#### [WHAT TO WORK ON]
After locating the line that contains "Viewport: 586px width, 307px height." in the material below, copy that line and each one following it, exactly, up to the last line. Pictures stay out.

#### [EXCERPTED RECORDS]
——————————

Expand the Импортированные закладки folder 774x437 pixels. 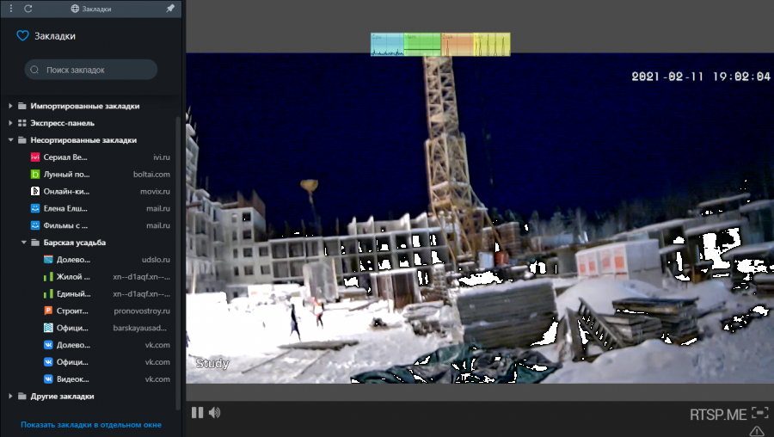pos(10,106)
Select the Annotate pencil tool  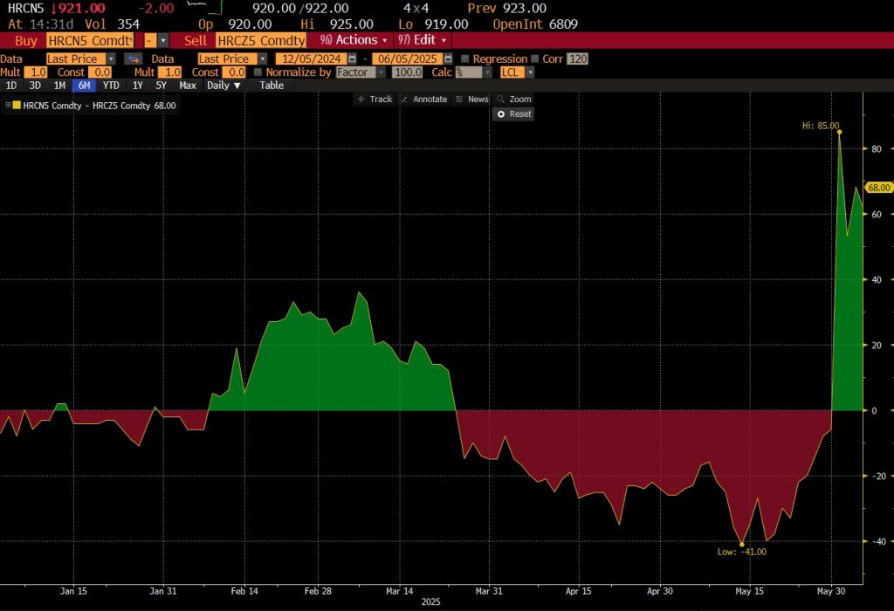tap(423, 100)
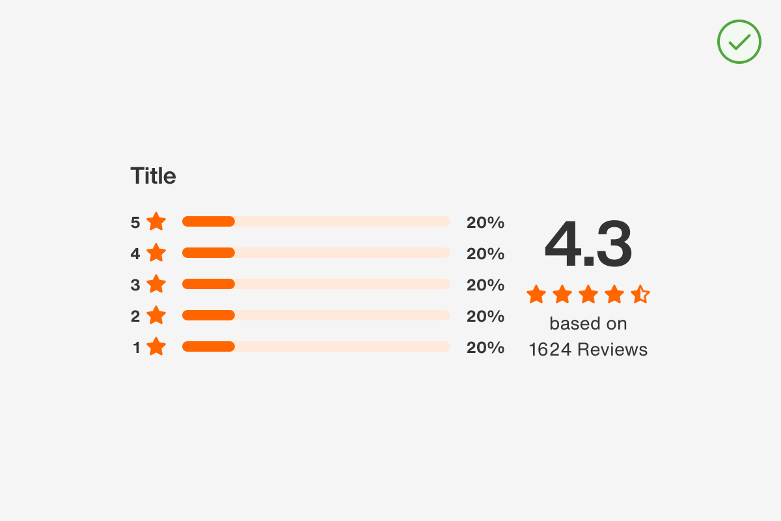Click the star icon beside rating 1
The image size is (781, 521).
coord(156,346)
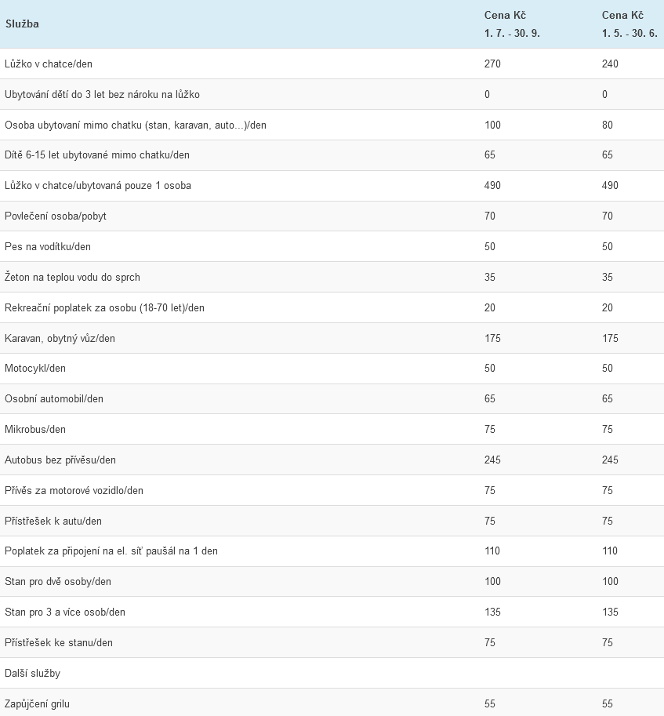Click "Poplatek za připojení na el. síť" text

pyautogui.click(x=111, y=551)
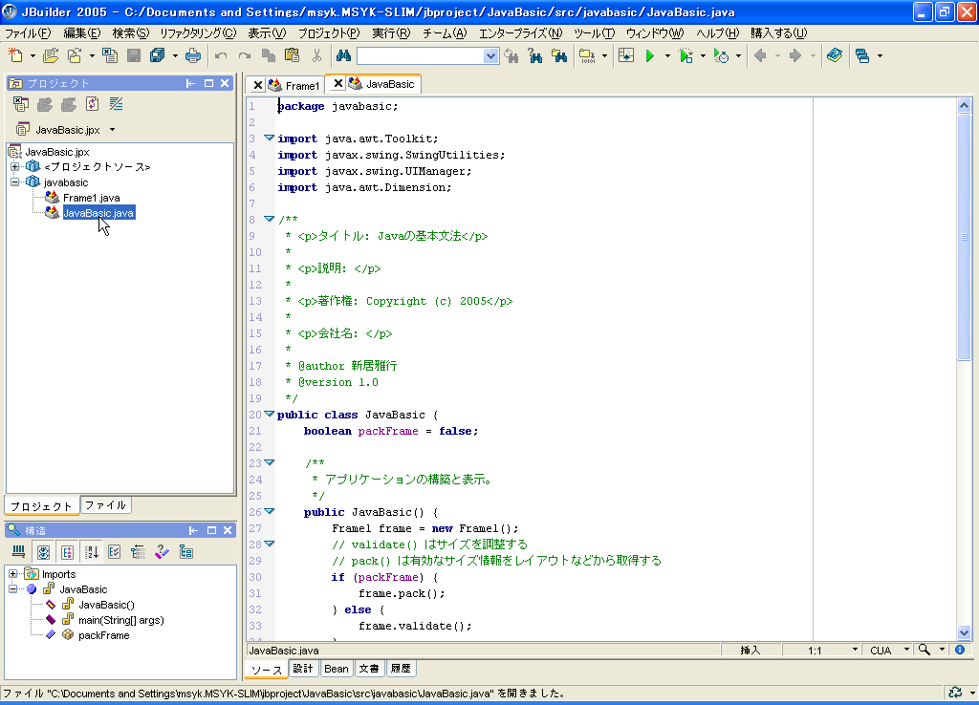Image resolution: width=979 pixels, height=705 pixels.
Task: Click the Help book icon in the toolbar
Action: [834, 56]
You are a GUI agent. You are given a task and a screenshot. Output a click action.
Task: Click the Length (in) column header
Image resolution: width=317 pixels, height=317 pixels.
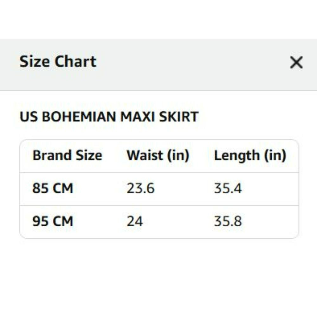250,156
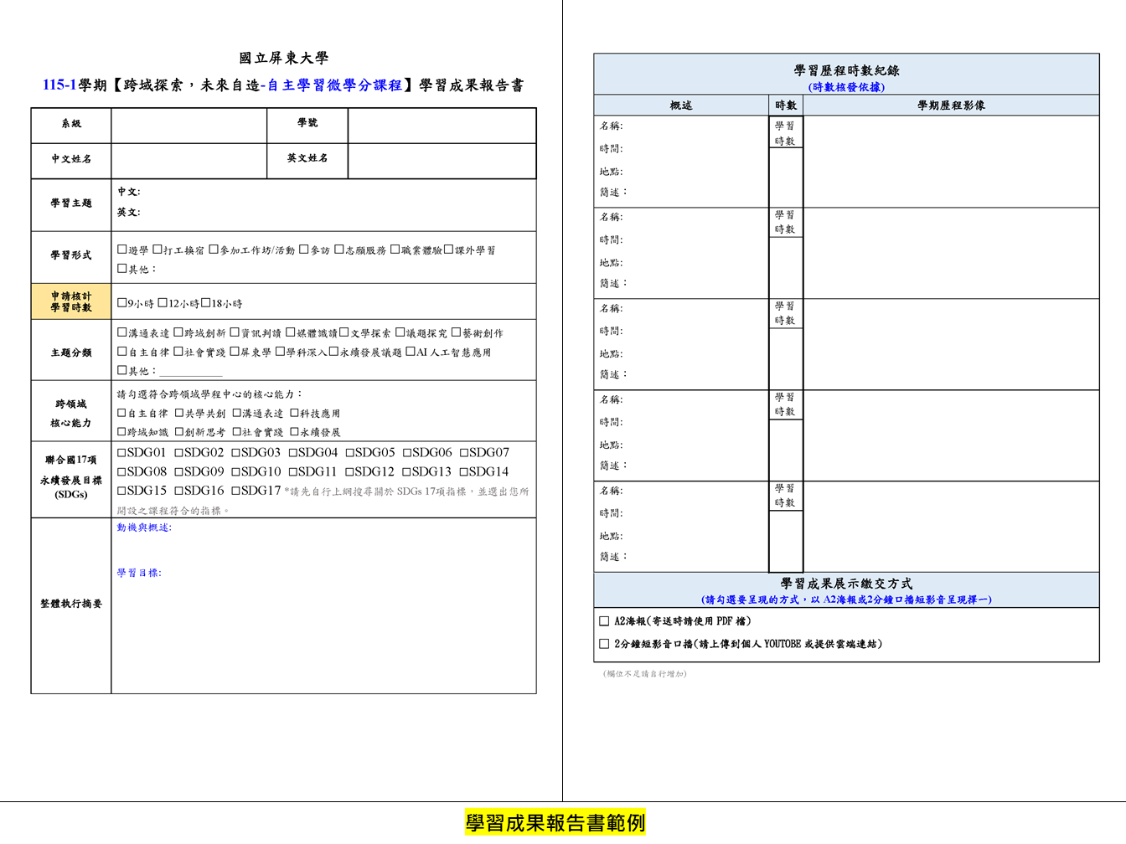Click the 學號 blank field
Image resolution: width=1126 pixels, height=844 pixels.
tap(442, 126)
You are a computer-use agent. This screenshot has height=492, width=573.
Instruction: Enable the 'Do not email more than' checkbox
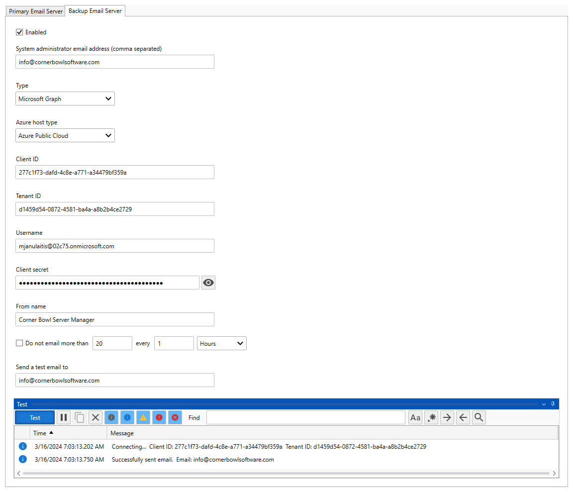tap(19, 343)
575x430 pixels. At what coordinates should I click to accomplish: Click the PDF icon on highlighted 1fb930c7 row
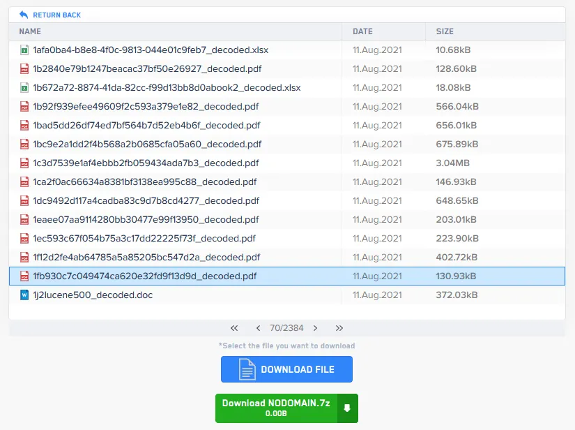coord(23,276)
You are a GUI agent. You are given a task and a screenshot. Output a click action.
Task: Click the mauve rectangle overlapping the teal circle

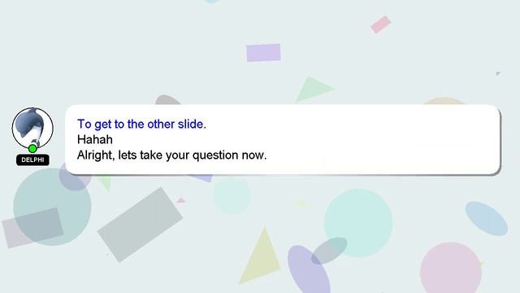point(33,228)
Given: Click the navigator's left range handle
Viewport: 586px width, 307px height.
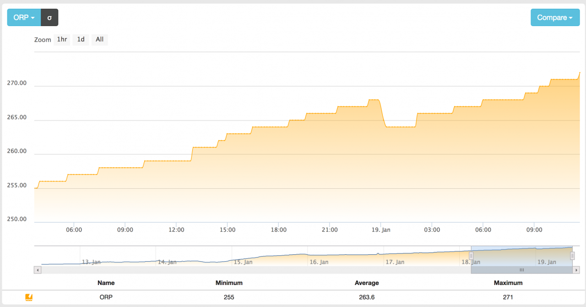Looking at the screenshot, I should (x=471, y=256).
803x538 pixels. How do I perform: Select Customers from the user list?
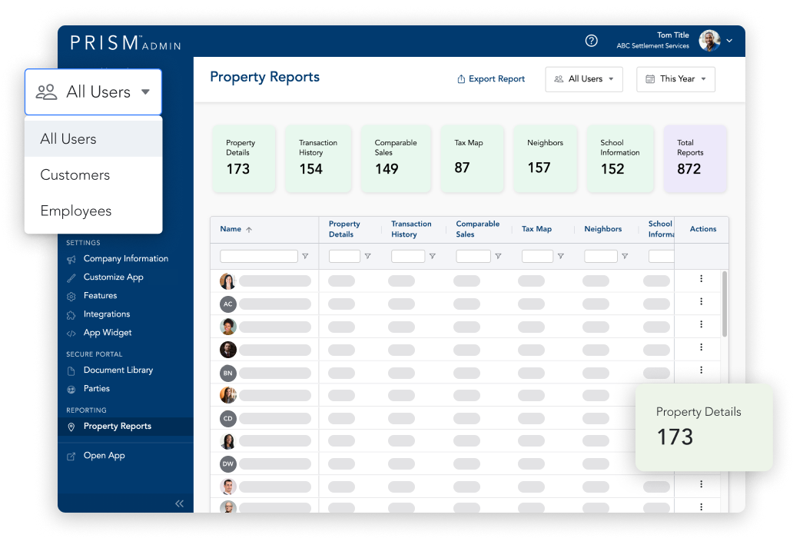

——————————

#### [EXPECTED ANSWER]
Viewport: 586px width, 307px height.
Looking at the screenshot, I should (x=471, y=256).
803x538 pixels. How do I perform: Select Customers from the user list?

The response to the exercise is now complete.